Re: CVE-2023-4863: libwebp: Heap buffer overflow in WebP Codec

[Salvatore Bonaccorso <carnil () debian org>]

Hi,

On Tue, Sep 26, 2023 at 05:34:54PM +0200, Solar Designer wrote:
> Hi,
>
> It was great to hear from Vincent that the newer libwebp changes are
> just "Clean-ups, no security issues there."  Yet I think it would also
> be great if someone in here double-checks that.
>
> Regarding the assert failure detected by oss-fuzz, "A release build
> would not be negatively affected."  libwebp does specify -DNDEBUG by
> default in:
>
> $ fgrep -rl DNDEBUG .
> ./Makefile.vc
> ./xcframeworkbuild.sh
> ./iosbuild.sh
> ./configure.ac
> ./makefile.unix
>
> and there's also cmake support, but apparently cmake sets -DNDEBUG for
> release builds by default.  So at least this statement does appear to be
> true for libwebp itself as built via the above means.
>
> However, there's also Gradle support, and the gradle* files do not
> mention NDEBUG.
>
> Also, I wonder if there are other projects building code from libwebp
> via different build environments.
>
> So there might be (a small minority of) uses of libwebp where the assert
> exists in a release build of some project.
>
> On Tue, Sep 26, 2023 at 11:43:45AM +0200, Salvatore Bonaccorso wrote:
> > Maybe related to this question in todays CVEs updates there appeared 
> >
> > https://www.cve.org/CVERecord?id=CVE-2023-5129
> >
> > vs.
> >
> > https://www.cve.org/CVERecord?id=CVE-2023-4863
> >
> > FWIW, I contacted the assigning CNAs so this can be clarified (e.g. if
> > one of those needs to be rejected).
>
> CVE-2023-5129 description looks like what the original's should have been:
>
> > Assigner: Google LLC
> > Published: 2023-09-25Updated: 2023-09-25
> >
> > With a specially crafted WebP lossless file, libwebp may write data out
> > of bounds to the heap.
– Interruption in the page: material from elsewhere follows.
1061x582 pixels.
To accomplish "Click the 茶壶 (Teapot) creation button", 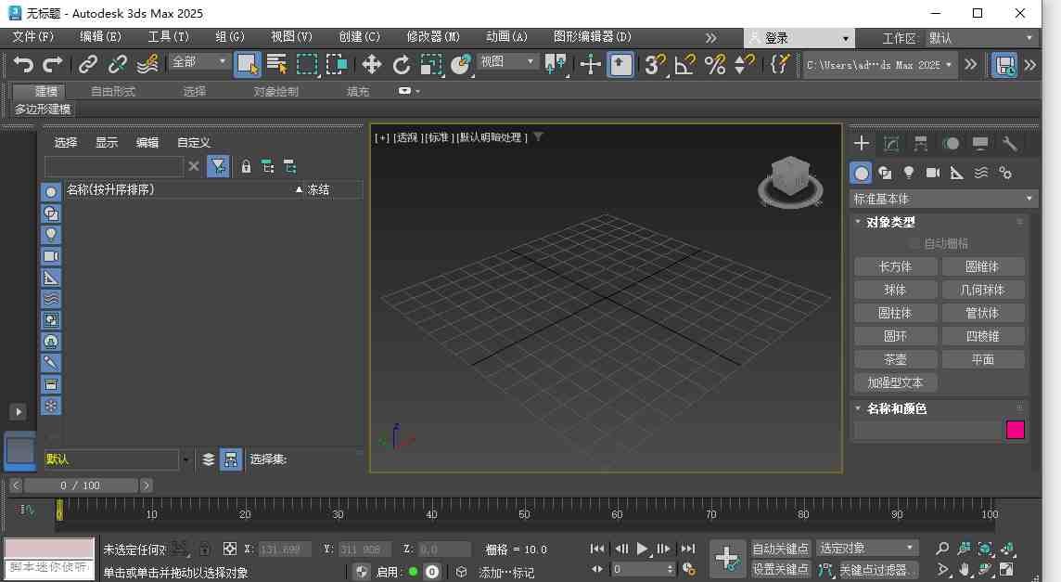I will point(894,359).
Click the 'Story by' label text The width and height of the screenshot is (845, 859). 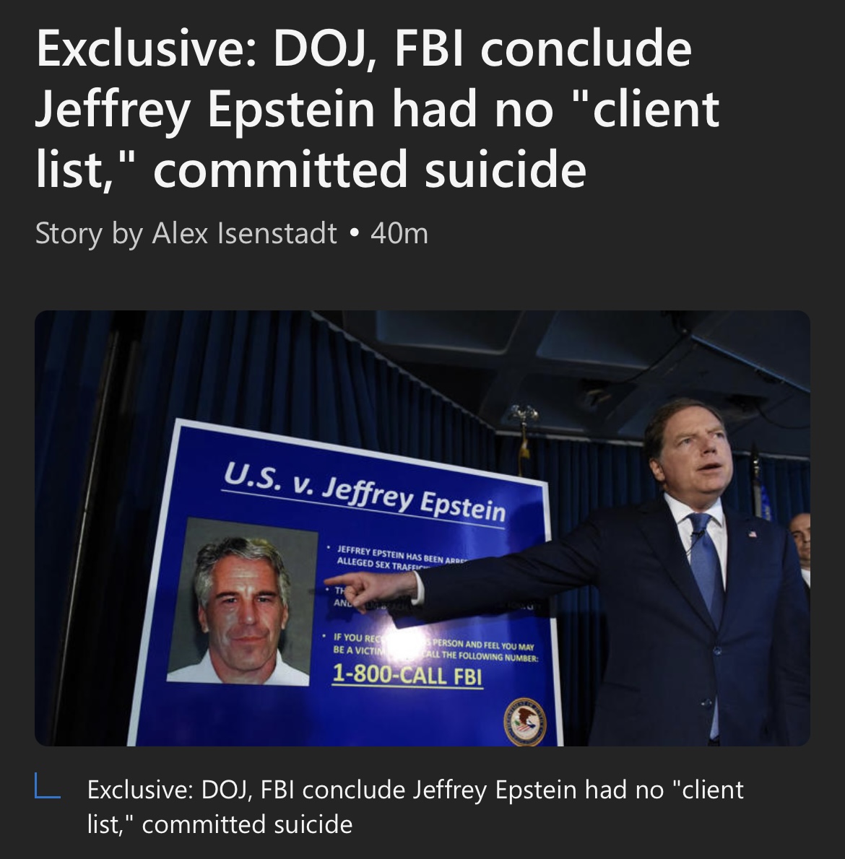(90, 234)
The ReadHuffmanCodes() function allocates the
> > HuffmanCode buffer with a size that comes from an array of precomputed
> > sizes: kTableSize. The color_cache_bits value defines which size to use.
> > The kTableSize array only takes into account sizes for 8-bit first-level
> > table lookups but not second-level table lookups. libwebp allows codes
> > that are up to 15-bit (MAX_ALLOWED_CODE_LENGTH). When
> > BuildHuffmanTable() attempts to fill the second-level tables it may
> > write data out-of-bounds. The OOB write to the undersized array happens
> > in ReplicateValue.
> >
> > Vendor
> > libwebp
> >
> > Product
> > libwebp
> >
> > Versions
> > affected from 0.5.0 before 1.3.2
> >
> > Credits
> >
> >     Apple Security Engineering and Architecture (SEAR) finder
> >     The Citizen Lab at The University of Toronto's Munk School finder
> >
> > References
> >
> >     https://chromium.googlesource.com/webm/libwebp/+/902bc9190331343b2017211debcec8d2ab87e17a
> >     https://chromium.googlesource.com/webm/libwebp/+/2af26267cdfcb63a88e5c74a85927a12d6ca1d76

An update on this: CVE-2023-5129 has now been rejected.

> Rejected Reason: This CVE ID has been rejected or withdrawn by its CVE
> Numbering Authority. Duplicate of CVE-2023-4863. 

Regards,
Salvatore